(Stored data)
-------

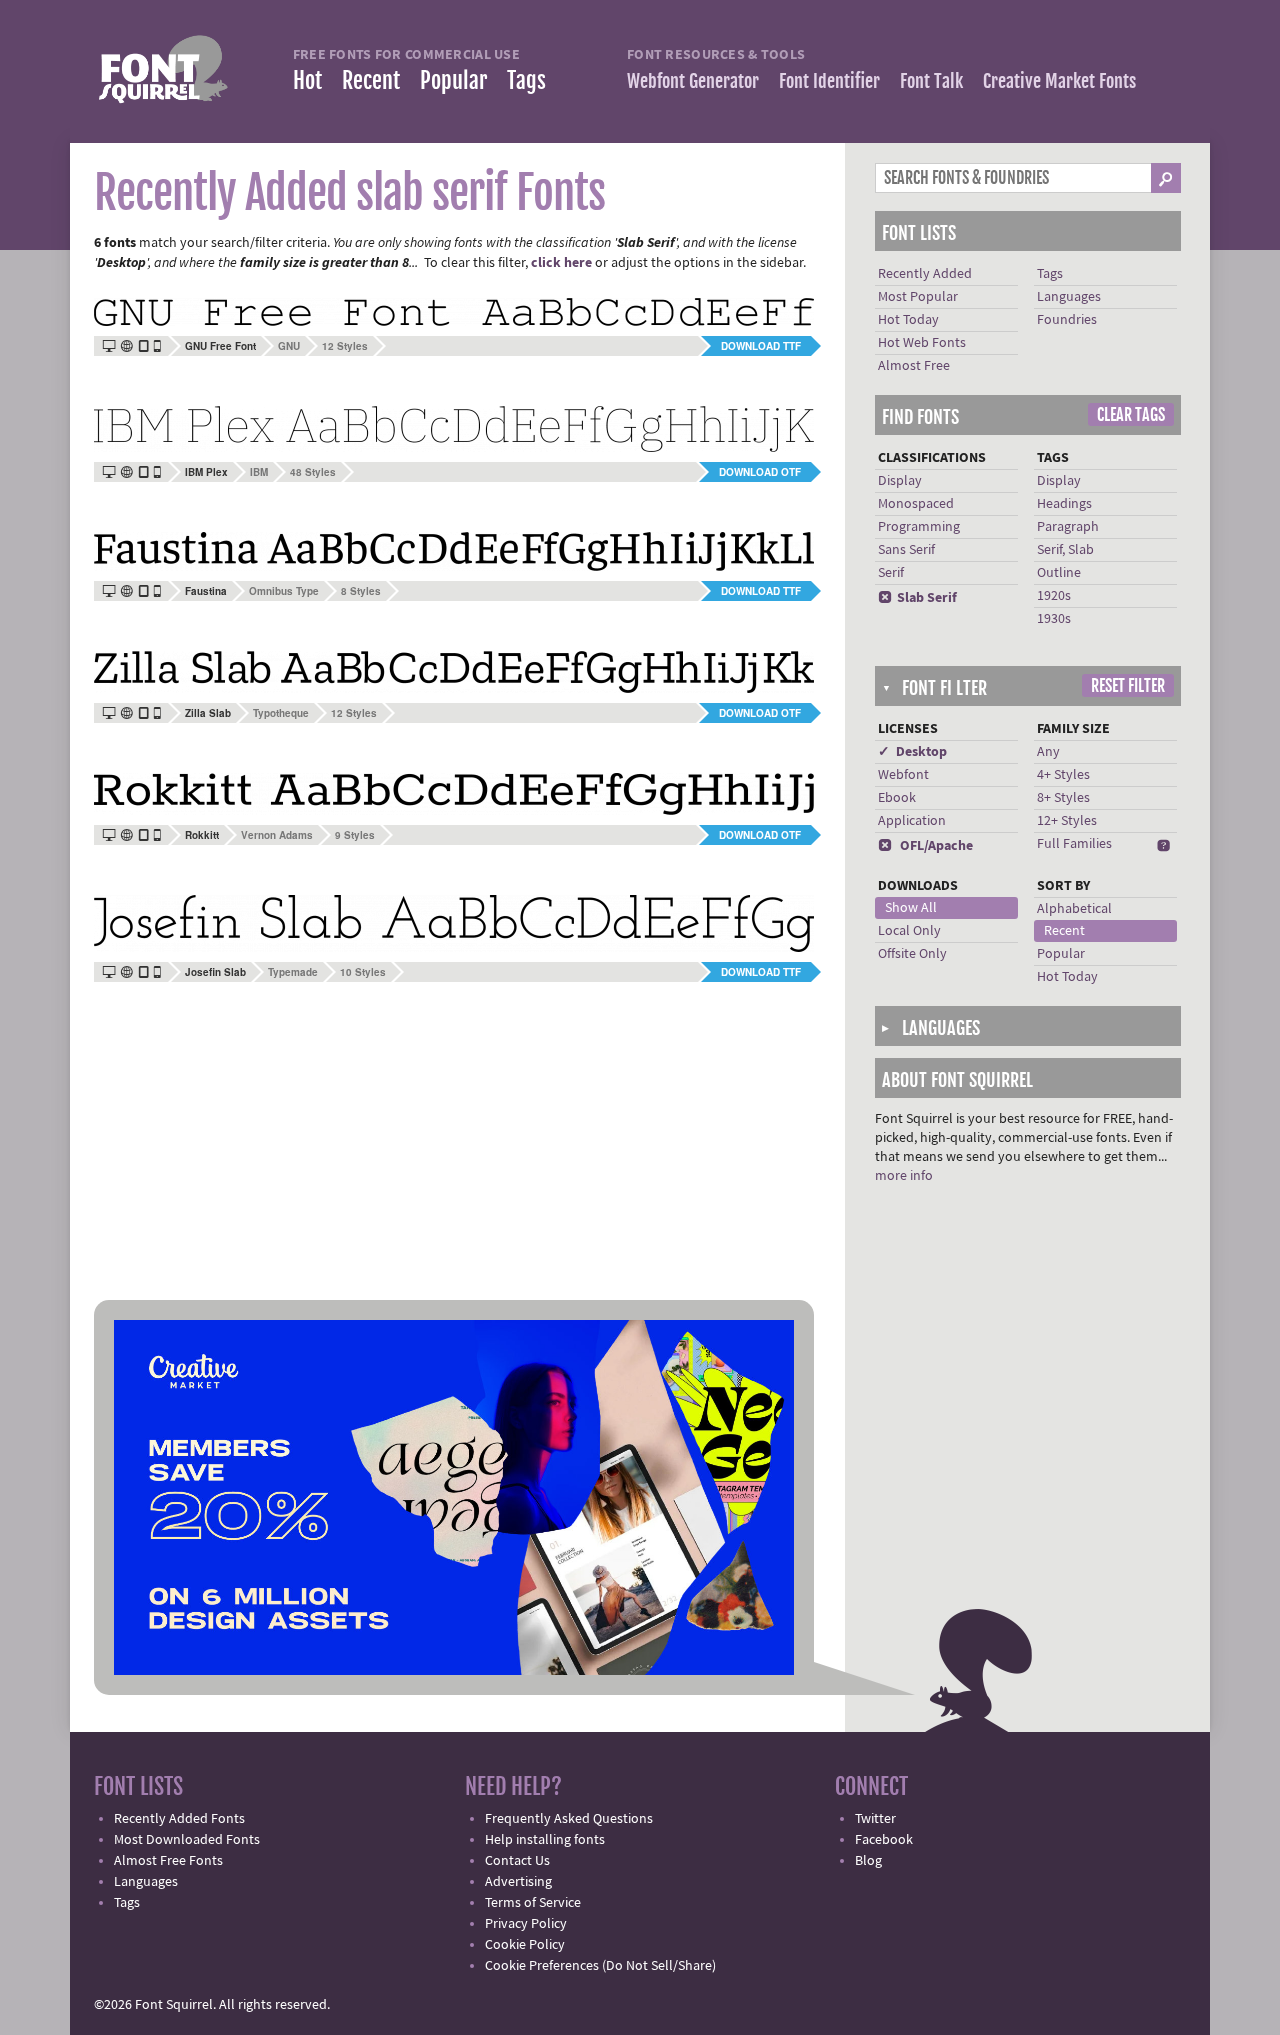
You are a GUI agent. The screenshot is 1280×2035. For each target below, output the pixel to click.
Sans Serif (906, 550)
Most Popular (918, 297)
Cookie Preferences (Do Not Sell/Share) (600, 1966)
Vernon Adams (277, 835)
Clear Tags (1131, 415)
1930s (1054, 619)
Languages (1069, 297)
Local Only (909, 931)
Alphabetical (1074, 909)
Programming (919, 527)
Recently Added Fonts (179, 1819)
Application (912, 821)
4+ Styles (1063, 775)
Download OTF (760, 472)
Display (900, 481)
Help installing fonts (545, 1840)
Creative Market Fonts (1059, 81)
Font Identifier (829, 81)
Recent (371, 80)
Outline (1059, 573)
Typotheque (281, 713)
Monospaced (916, 504)
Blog (868, 1861)
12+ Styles (1067, 821)
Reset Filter (1128, 686)
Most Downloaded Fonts (187, 1840)
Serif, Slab (1065, 550)
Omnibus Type (284, 591)
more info (904, 1176)
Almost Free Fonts (168, 1861)
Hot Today (908, 320)
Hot (307, 80)
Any (1048, 752)
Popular (453, 80)
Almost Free (914, 366)
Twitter (875, 1819)
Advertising (518, 1882)
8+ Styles (1063, 798)
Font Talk (931, 81)
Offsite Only (912, 954)
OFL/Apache (925, 846)
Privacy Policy (526, 1924)
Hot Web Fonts (922, 343)
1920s (1054, 596)
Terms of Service (533, 1903)
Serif (891, 573)
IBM (259, 472)
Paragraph (1068, 527)
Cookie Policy (525, 1945)
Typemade (293, 972)
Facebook (884, 1840)
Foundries (1067, 320)
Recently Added (925, 274)
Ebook (897, 798)
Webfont (903, 775)
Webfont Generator (693, 81)
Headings (1064, 504)
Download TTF (761, 346)
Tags (526, 80)
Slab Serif (917, 598)
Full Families (1074, 844)
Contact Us (517, 1861)
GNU (289, 346)
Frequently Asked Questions (569, 1819)
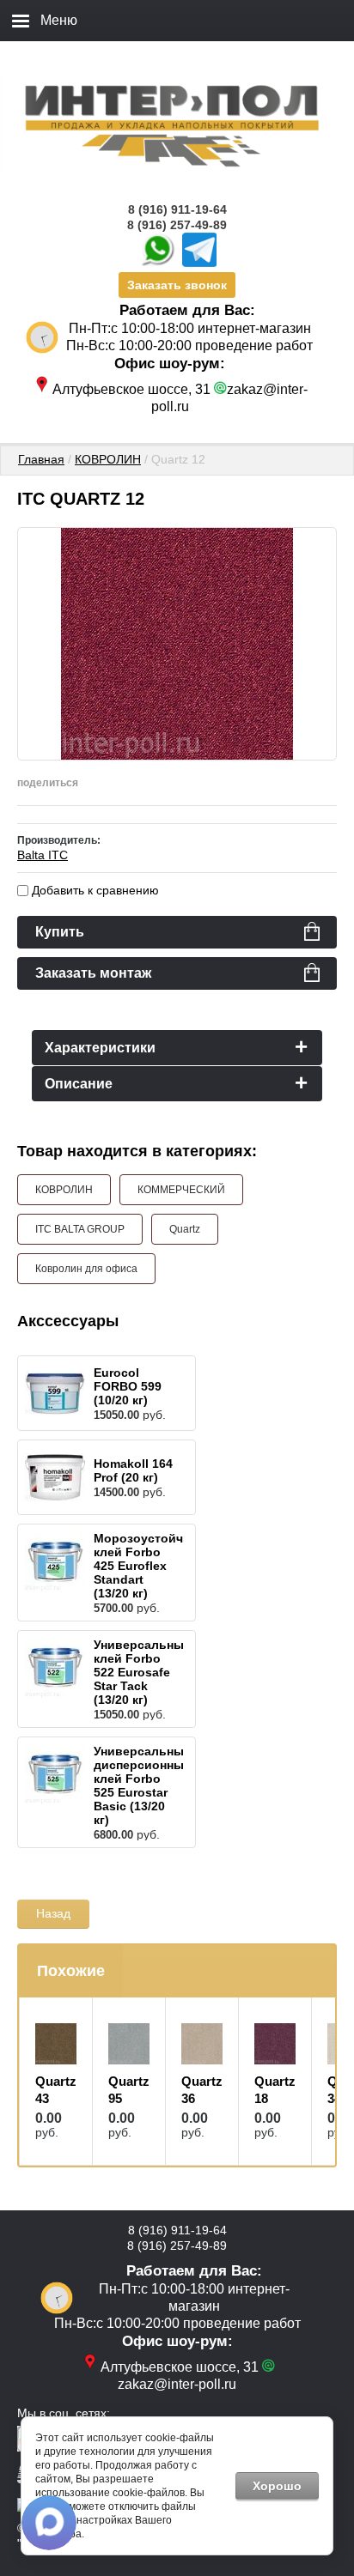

-------

= Task details =
Above are the records; from them, give again exactly the lines from the one containing "Display (900, 481)" to the one containing "more info (904, 1176)", both lines included, and nothing more.

= Answer section =
Display (900, 481)
Help installing fonts (545, 1840)
Creative Market Fonts (1059, 81)
Font Identifier (829, 81)
Recent (371, 80)
Outline (1059, 573)
Typotheque (281, 713)
Monospaced (916, 504)
Blog (868, 1861)
12+ Styles (1067, 821)
Reset Filter (1128, 686)
Most Downloaded Fonts (187, 1840)
Serif, Slab (1065, 550)
Omnibus Type (284, 591)
more info (904, 1176)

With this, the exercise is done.